FOTO: Irjen Ferdy Sambo
JAKARTA - Komisi Pemberantasan Korupsi (KPK) mengakui menerima laporan terkait dugaan penyuapan yang dilakukan eks Kepala Divisi Profesi dan Pengamanan (Kadiv Propam) Polri, Irjen Ferdy Sambo. KPK memastikan bakal menindaklanjuti laporan tersebut.
“Benar KPK telah terima laporan tersebut pada bagian pengaduan dan pelaporan masyarakat KPK. Kami memastikan akan tindak lanjuti setiap laporan dari masyarakat dengan melakukan langkah-langkah analisis lebih lanjut berupa verifikasi mendalam dari data yang kami terima,” kata pelaksana tugas (Plt) juru bicara KPK, Ali Fikri dalam keterangannya, Senin (15/8).
Juru bicara KPK bidang penindakan itu menyampaikan, akan melakukan verifikasi untuk menentukan apakah laporan dugaan suap Ferdy Sambo bisa diteruskan ke tingkat penyidikan atau tidak. Meski demikian, Ali memastikan KPK bakal menyelidiki dugaan suap tersebut.
“Dalam setiap laporan masyarakat, KPK juga proaktif menelusuri dan melakukan pengumpulan berbagai informasi dan bahan keterangan tambahan untuk melengkapi setiap aduan dimaksud,” tegas Ali.
Irjen Ferdy Sambo dilaporkan ke KPK oleh Tim Advokat Penegakan Hukum dan Keadilan (TAMPAK). Ferdy dilaporkan karena diduga berusaha menyuap Lembaga Perlindungan Saksi dan Korban (LPSK).

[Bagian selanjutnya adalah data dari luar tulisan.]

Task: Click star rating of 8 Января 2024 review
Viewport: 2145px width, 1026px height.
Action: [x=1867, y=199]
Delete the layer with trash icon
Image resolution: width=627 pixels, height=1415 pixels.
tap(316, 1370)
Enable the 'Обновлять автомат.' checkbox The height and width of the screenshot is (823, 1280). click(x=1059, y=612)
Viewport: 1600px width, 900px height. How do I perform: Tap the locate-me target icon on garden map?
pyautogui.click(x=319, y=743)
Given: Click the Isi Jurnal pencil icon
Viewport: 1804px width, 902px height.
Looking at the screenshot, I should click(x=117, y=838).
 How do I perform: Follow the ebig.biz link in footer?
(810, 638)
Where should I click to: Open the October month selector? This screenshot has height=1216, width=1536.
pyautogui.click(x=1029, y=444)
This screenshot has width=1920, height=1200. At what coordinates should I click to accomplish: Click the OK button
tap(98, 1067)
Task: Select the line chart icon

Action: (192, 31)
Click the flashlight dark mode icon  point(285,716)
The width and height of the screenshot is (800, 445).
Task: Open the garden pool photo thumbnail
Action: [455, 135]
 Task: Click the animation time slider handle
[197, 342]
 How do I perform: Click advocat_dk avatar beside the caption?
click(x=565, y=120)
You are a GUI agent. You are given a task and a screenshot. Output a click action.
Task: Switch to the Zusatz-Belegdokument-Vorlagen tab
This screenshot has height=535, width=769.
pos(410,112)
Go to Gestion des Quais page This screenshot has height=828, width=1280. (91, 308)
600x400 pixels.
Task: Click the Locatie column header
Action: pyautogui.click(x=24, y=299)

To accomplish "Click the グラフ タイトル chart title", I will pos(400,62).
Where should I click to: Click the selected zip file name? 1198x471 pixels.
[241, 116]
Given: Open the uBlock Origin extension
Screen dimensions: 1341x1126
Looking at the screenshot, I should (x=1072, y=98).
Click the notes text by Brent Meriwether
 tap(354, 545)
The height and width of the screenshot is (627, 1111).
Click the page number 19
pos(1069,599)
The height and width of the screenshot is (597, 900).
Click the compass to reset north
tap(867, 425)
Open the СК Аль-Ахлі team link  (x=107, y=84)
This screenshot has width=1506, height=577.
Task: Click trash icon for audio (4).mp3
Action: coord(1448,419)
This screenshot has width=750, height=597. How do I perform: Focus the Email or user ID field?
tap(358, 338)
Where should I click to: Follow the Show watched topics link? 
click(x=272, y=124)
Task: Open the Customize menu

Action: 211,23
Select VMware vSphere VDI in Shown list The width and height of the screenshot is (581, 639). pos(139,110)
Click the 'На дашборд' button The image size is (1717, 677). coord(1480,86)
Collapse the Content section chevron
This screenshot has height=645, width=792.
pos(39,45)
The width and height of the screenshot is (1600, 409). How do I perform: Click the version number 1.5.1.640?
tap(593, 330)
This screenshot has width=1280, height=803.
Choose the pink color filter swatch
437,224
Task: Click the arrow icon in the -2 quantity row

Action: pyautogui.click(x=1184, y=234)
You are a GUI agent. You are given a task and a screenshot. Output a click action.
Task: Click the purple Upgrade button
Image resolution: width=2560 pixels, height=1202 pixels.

Bukti yang dilampirkan oleh TAMPAK yakni pemberitaan di beberapa media yang menyebut pihak Irjen Ferdy Sambo menyodorkan amplop cokelat kepada LPSK. “(TAMPAK berharap KPK) mengusut dugaan suap kepada staf LPSK, Bharada Richard Elizier Pudihang Lumiu alias Bharada E, Bripka Ricky Rizal, serta Kuwat Ma’ruf,” ucap Koordinator TAMPAK Roberth Keytimu usai membuat laporan di Gedung KPK, Senin (15/8).